On average, the cost of CNA training ranges anywhere from $700–$2,000+. Your budget, lifestyle, and expected earning potential will play a role in what you are comfortable spending. Keep in mind that there are ways to offset the cost of your education. You can apply for government assistance, scholarships, and employer tuition reimbursement.
There are also free CNA training programs. Employers looking to hire CNAs fund these programs in exchange for graduates agreeing to work for them for a certain period of time. Thus, you can graduate debt free and have a guarantee of employment after graduation.
The importance of program location will vary from person to person. You may have financial or family obligations that make it difficult for you to move. Or, you may have the freedom at this point in your life to be able to explore new places and opportunities.
When thinking about location, you need to consider the job market and potential for employment after graduation. Completing training and clinical hours in your current location, where you have a personal and professional network or have been employed in another capacity, can make it more likely that you will find a job when you graduate. On the other hand, moving to an area with a large number of healthcare resources means more clinical opportunities and jobs are available to you. Locations with nearby teaching hospitals or facilities with clinical ladder programs and tuition reimbursement are great to consider, especially if you have aspirations of furthering your education.
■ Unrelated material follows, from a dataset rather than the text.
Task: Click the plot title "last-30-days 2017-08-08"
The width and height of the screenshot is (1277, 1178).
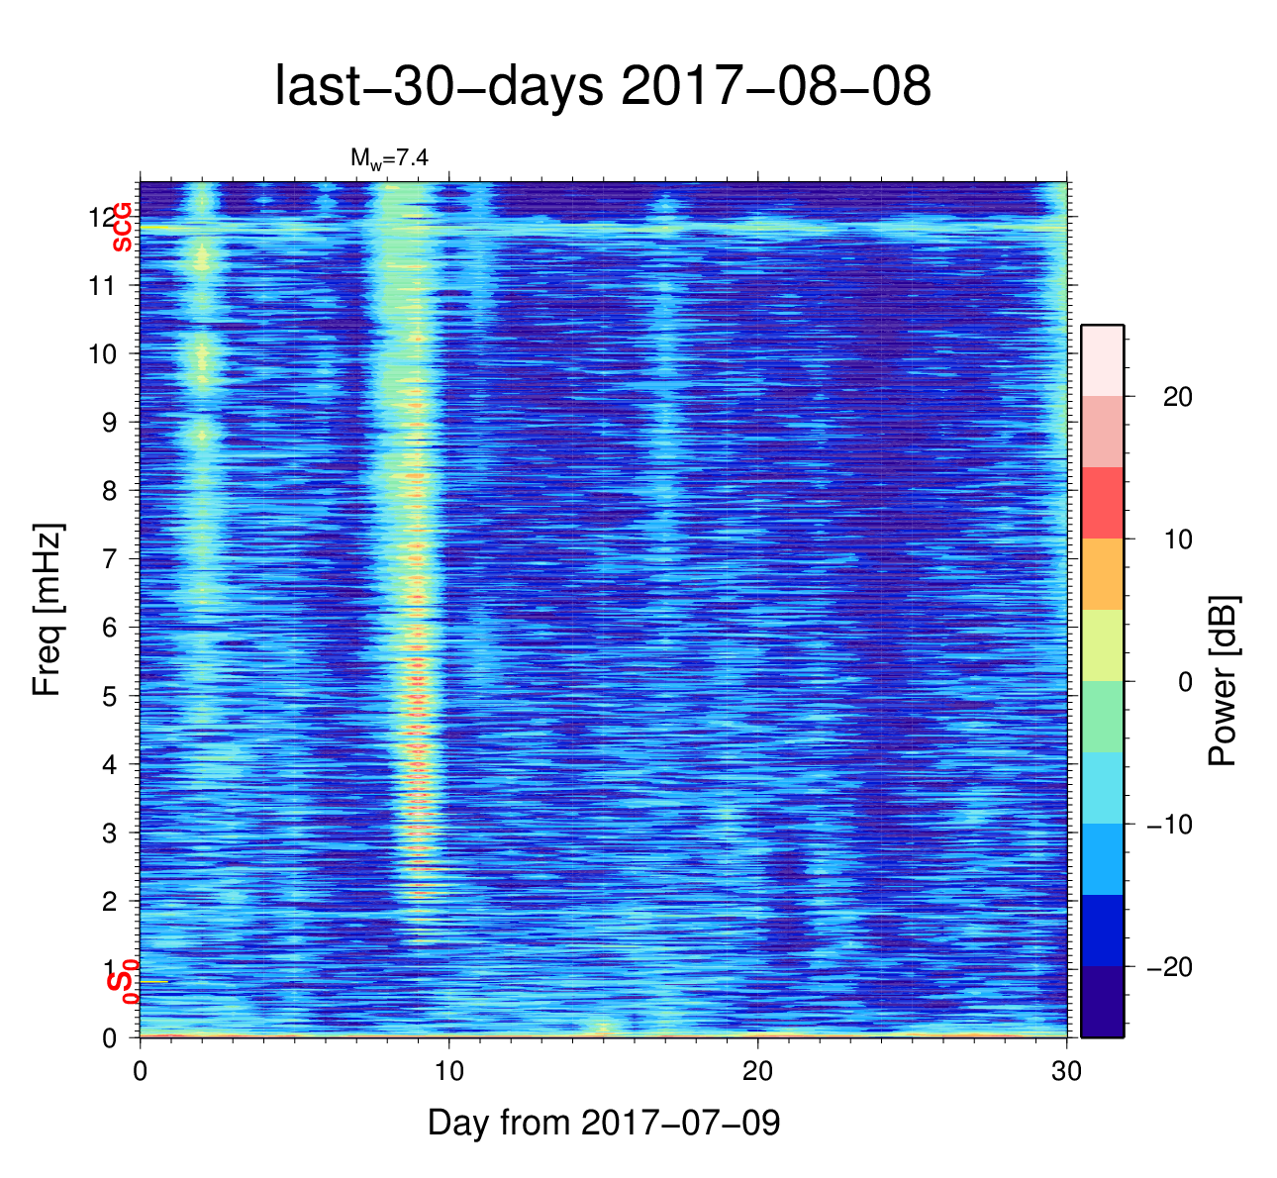Action: pyautogui.click(x=602, y=87)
Also think about earning potential and cost of living. If CNA jobs in a particular location don’t pay well, or the cost of living is high, you might want to consider starting your career in a different location. You can find out average salaries for CNAs in different locations at the Bureau of Labor Statistics.
Length and Flexibility of the Program
Another factor to consider when choosing a CNA program is the length and flexibility of the program. If you are eager to get started in your career and have the time to commit to an intensive program, you could be graduating and entering the workforce in a matter of weeks. There are programs as short as four weeks, which consist of full days of classes and weekly clinical experience. While a quick and efficient way to get a nursing education, there is little room for flexibility, other obligations, or absences.
For some—especially those who are currently working at another job, raising children, or have other life commitments—a program with a slower pace of 10–16 weeks may be more practical. Longer programs are often more flexible, with the option of taking evening or weekend classes. They also leave time to make up absences or reschedule a class or clinical if an unavoidable conflict occurs.
Program Pass Rate
Perhaps one of the most important factors to consider is the quality of the education you will be getting. No matter how inexpensive or fast a program is, if it doesn’t adequately prepare you for a career as a CNA, those benefits will hardly pay off in the long run.
One way to determine the quality of a program is through pass rate. After graduation, prospective CNAs must pass a national exam demonstrating a minimum knowledge base to become certified. Most, if not all, schools monitor and report the percentage of their students who pass this exam on the first attempt. This “pass rate” can give you an idea of how well prepared you will be at the end of the program. As a general rule, a pass rate of 95% or higher demonstrates a quality school that adequately prepares its students for testing.
It’s important to ask about pass rate when you talk with admissions staff. Your interest will also show that you are invested in getting the most out of your education.
Reputation of the Program and Its Graduates
Pass rate isn’t the only way to determine the quality of a school. The reputation of the school’s graduates will give you a good idea of how well a program will prepare you for the actual workforce. Network with current CNAs, nursing staff, or even administrators at various facilities near the school you are looking into. Ask these people their opinions on the preparedness of graduates from the school, the quality of care they provide, and whether any particular school stands out as having graduates who are especially competent. Talking to professionals is also a great way to network.
Of equal importance is the reputation graduates have with patients and community members. Ask friends or family who have received healthcare services at various facilities what their experience was interacting with CNAs from different programs.
Finally, remember that the name of your chosen school will become attached to your identity as a professional, so you will want to make sure the school embodies integrity and high-quality care. Choosing a school with a good reputation will not only impact your job prospects right out of school but will also affect the perception peers and superiors have of you.